Lack of such a stakeholder governing body is one of CASE's major objections to Academies, where the sponsor selects the majority of the governors, and to Trust schools where the Trust appoints the majority of the governors. These schools in our view have no form of local democratic accountability, which as state funded schools, they should have.

 

As expressed elsewhere, we believe the current National Curriculum Assessment system, and the Ofsted inspection system, which hinges its judgements of schools on the very narrow NCA results and school comparisons based solely on these, are both totally inadequate as a basis for school accountability. Judgements of schools need to be much broader and need to be made and communicated by all the stakeholders in the school. We suggest the reintroduction of something like the Governors Annual Report to Parents, abolished in the 2006 Education and Inspections Act. Abolition was possible because governors, Headteachers and parents had ceased to take it seriously, because it had become formulaic, short and lacking in any new information. A new style Report, compiled by governors on the basis of their knowledge of the school (not just Headteacher reports) could include a report on pupil progression in the last year, using NCA results as well as wider information, report on behaviour and attendance, (progress or not) SEN including not just what arrangements are made in the school but the number of children progressing from School Action Plus to School Action or whatever, curriculum innovations and their success/popularity, and progress on the five 'Every Child Matters' outcomes.

 

Such a Governors Annual Report could also be addressed to the Local Authority as a basis for discussion with LA Inspectors/SIPs and LA support for school improvement.

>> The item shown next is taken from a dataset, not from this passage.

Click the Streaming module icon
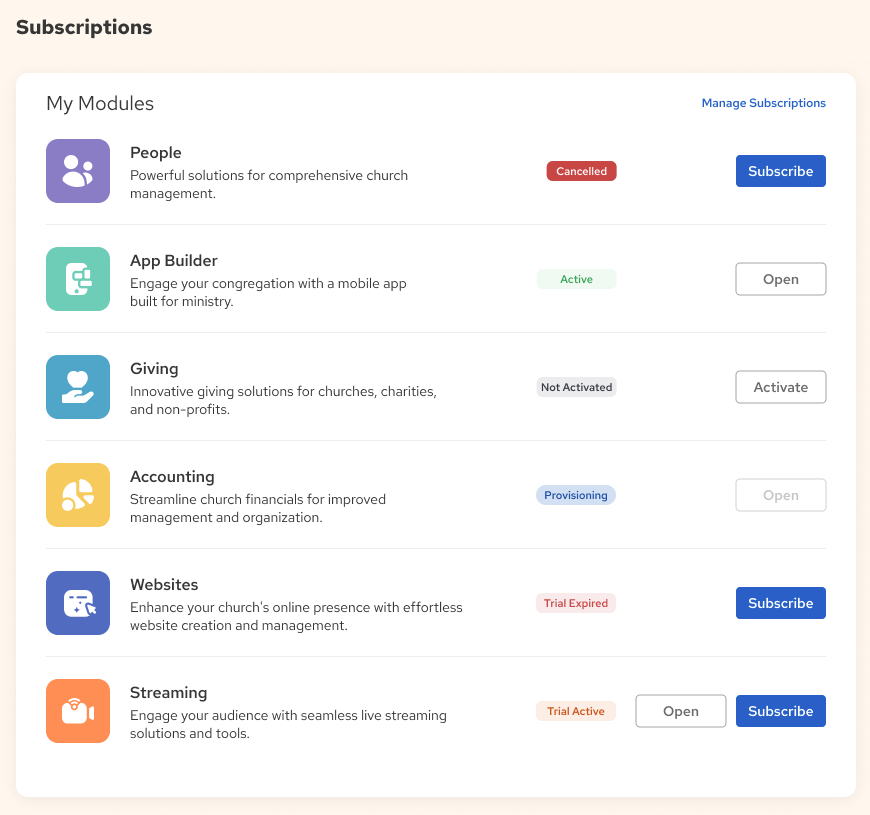 point(77,710)
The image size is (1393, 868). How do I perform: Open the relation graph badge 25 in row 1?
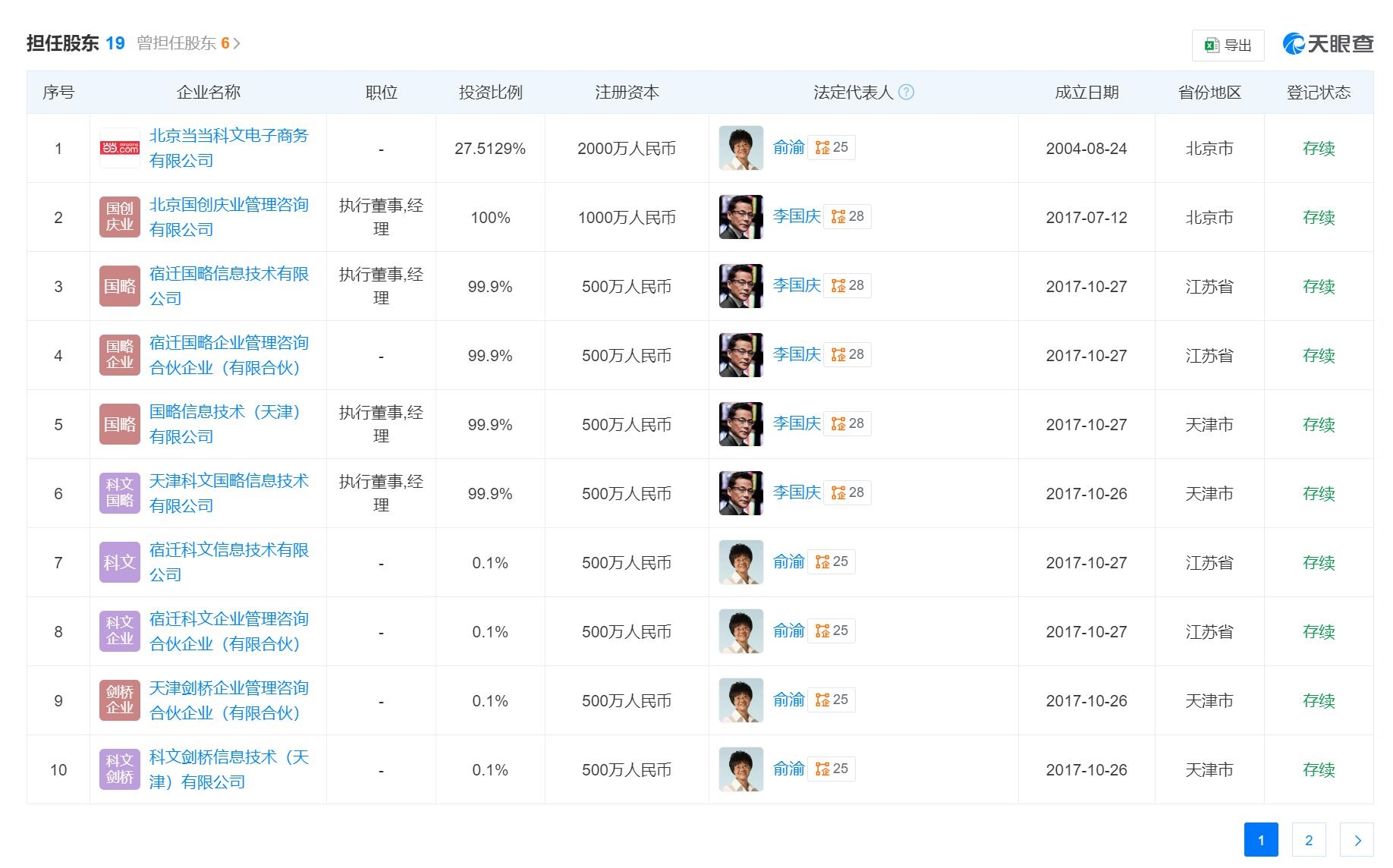(x=832, y=147)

Involving LA personnel in a revived Annual Parents Meeting, together with more meaty content might attract more interest than is the past experience of most schools. And why not invite the public in too to visit the school and hear what it is doing?

 

 

MWJ was a local authority governor of various schools in LB Camden from 1974-2006, and a member of the Executive of the National Governors' Council from 1999-2004, during which time she represented school governors to government on various subjects, in particular Attendance and Behaviour and School Finance. The PhD was awarded in 2003 for a thesis entitled: 'Education Research and Policy: a case study of Primary School Effectiveness post Plowden', which investigated the relationship between education policy and practice, and showed how research findings rarely if ever really affected policy development.